The vector field is $\vec F(x,y)=P(x,y)\hat i+Q(x,y)\hat j$. While:
$P(x,y)=\frac{4yx^7}{\sqrt{x^8+y^6}}$ whenever $(x,y)\ne0$ and otherwise equal $0$.
$Q(x,y)=\frac{3y^6}{\sqrt{x^8+y^6}}+\sqrt{x^8+y^6}$ whenever $(x,y)\ne0$ and otherwise equal $0$.
First of all, I know that if $Q_x\ne P_y$ the field isn't conservative, I went up and checked that and found that:
$P_y=Q_x=4x^7(\sqrt{x^8+y^6}-\frac{3y^6}{\sqrt{x^8+y^6}})$.
And now I'm a little confused on what to do, I know that if $P,Q$ have a continuous partial derivatives in a simply connected space. and $P_y=Q_x$
in every point in that space. then $\vec F=Pi+Qj$ is a conserative field in that space.
Now in order to prove continuity of $P_y,Q_x$ or even $P,Q$ themselves, I need to show that $\lim_{(x,y)}\to0$. But I'm struggling to calculate the limit.
Would appreciate any help and feedback, thanks in advance!

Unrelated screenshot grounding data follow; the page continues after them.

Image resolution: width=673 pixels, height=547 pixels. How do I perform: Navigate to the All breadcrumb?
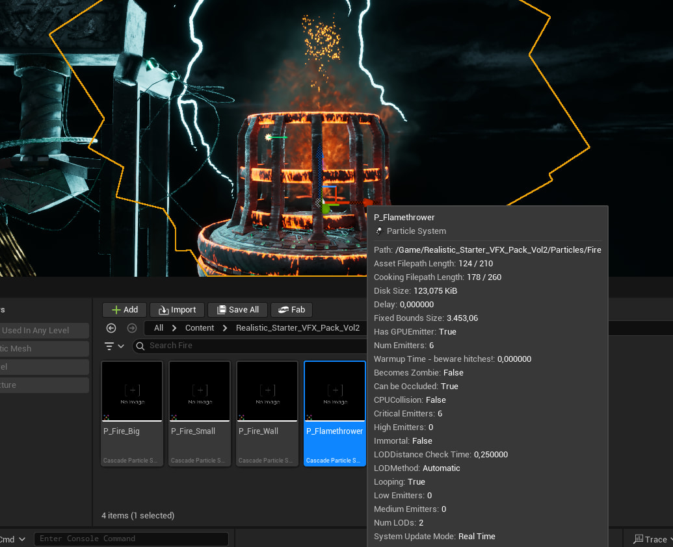(x=159, y=328)
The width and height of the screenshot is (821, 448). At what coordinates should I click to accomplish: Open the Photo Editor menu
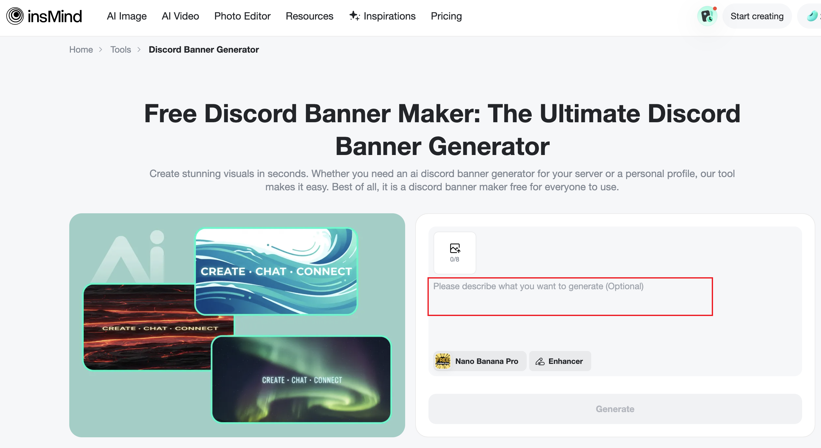[242, 16]
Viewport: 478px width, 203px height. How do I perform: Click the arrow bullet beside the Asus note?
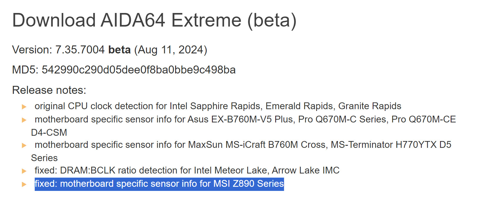24,120
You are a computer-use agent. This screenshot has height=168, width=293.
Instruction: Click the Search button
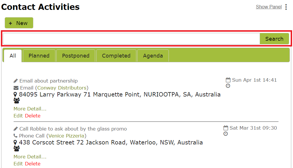click(274, 39)
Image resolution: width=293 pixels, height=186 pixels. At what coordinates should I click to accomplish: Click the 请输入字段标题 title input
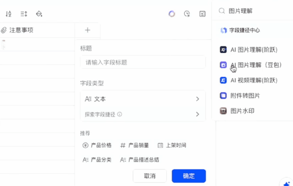[143, 62]
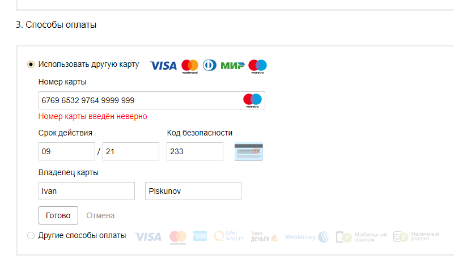454x267 pixels.
Task: Click the VISA logo beside 'Использовать другую карту'
Action: tap(163, 66)
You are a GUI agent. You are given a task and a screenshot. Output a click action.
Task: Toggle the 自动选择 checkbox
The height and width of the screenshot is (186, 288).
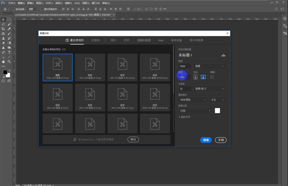(13, 9)
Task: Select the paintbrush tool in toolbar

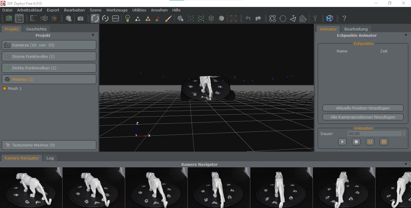Action: click(x=168, y=19)
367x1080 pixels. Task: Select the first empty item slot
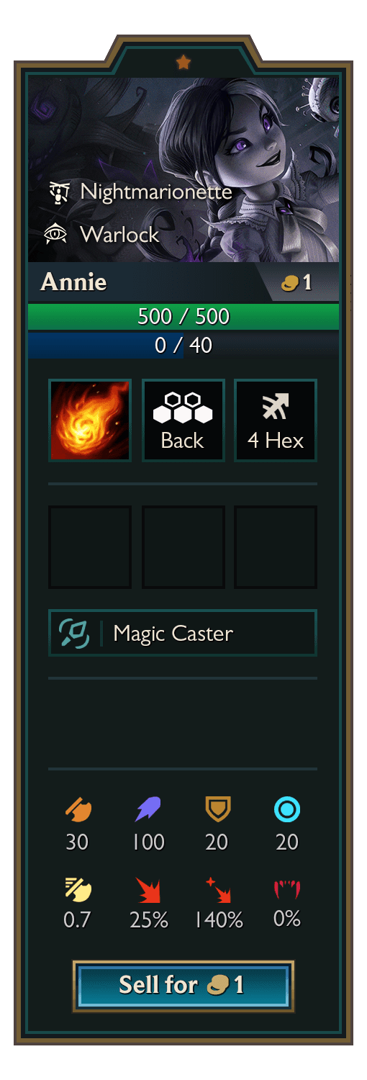click(90, 547)
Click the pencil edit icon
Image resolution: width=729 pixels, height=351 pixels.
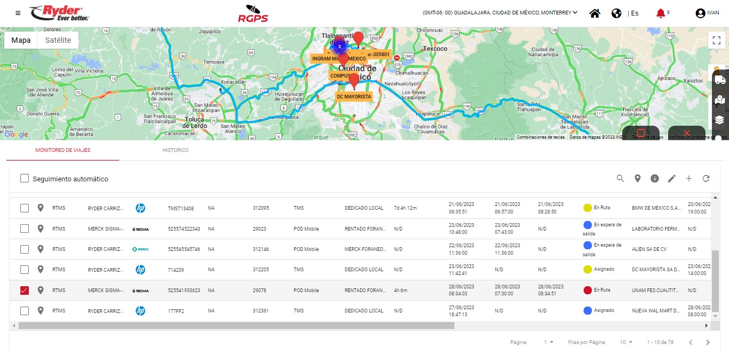[x=672, y=179]
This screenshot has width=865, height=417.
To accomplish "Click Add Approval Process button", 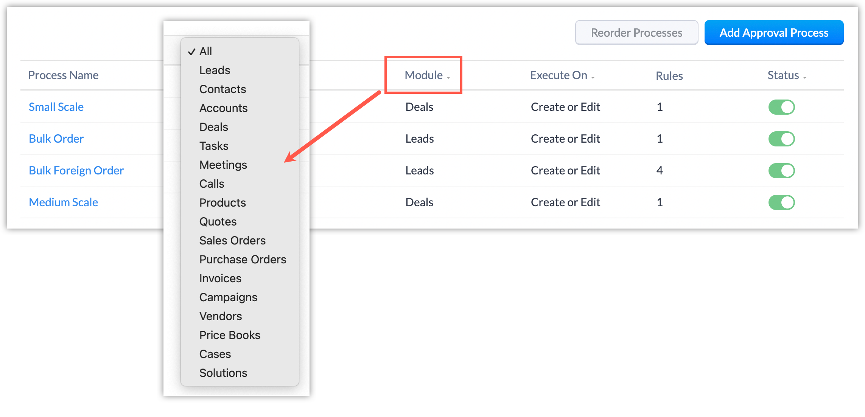I will tap(774, 33).
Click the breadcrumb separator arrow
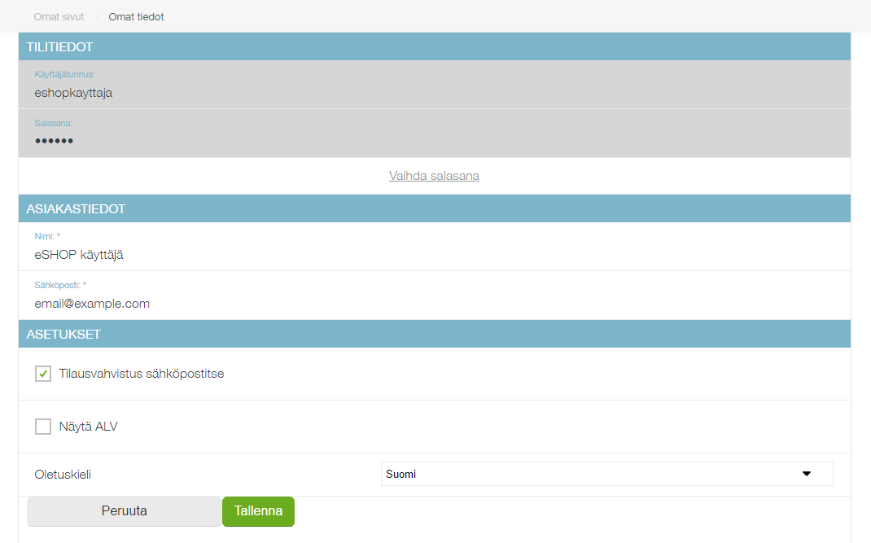The height and width of the screenshot is (543, 871). 96,16

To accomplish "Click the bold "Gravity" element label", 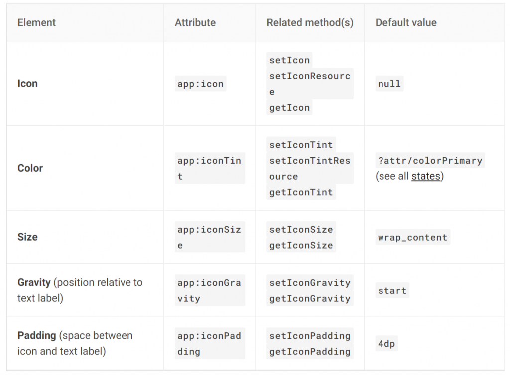I will click(x=34, y=282).
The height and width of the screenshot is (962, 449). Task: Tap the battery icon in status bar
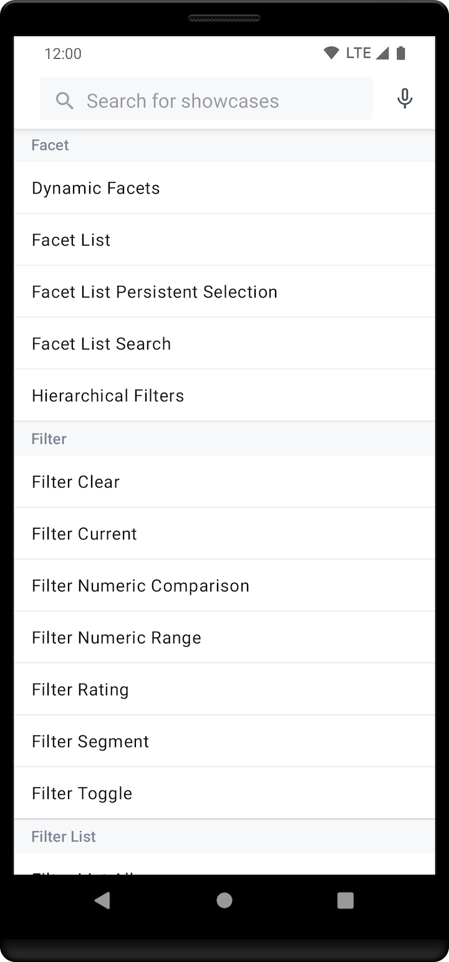pos(401,53)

$P_x|_{(x,y)=(0,0)}=\operatorname{lim}_{h\rightarrow 0}\frac{P(h,0)-P(0,0)}{h}=0$. Similarly you can find $Q_y|_{(x,y)=(0,0)}=0$. Now it is easy to easy the term $4x^7(\sqrt{x^8+y^6})\rightarrow 0 $ as $(x,y)\rightarrow 0$. The other term is $\frac{12x^7y^6}{\sqrt{x^8+y^6}}$. Now $y^6\leq (x^8+y^6)$. Hence $|\frac{12x^7y^6}{\sqrt{x^8+y^6}}|\leq \frac{12|x|^7(x^8+y^6)}{\sqrt{x^8+y^6}}=12|x|^7\sqrt{x^8+y^6}\rightarrow0$ as $(x,y)\rightarrow 0$. This shows the continuity of $Q_y,P_x$ at $0$. The continuity at all other points are trivial. As $\mathbb{R}^2$ is obviously simply connected, you are done.
EDIT: I have simplified the calculation a little.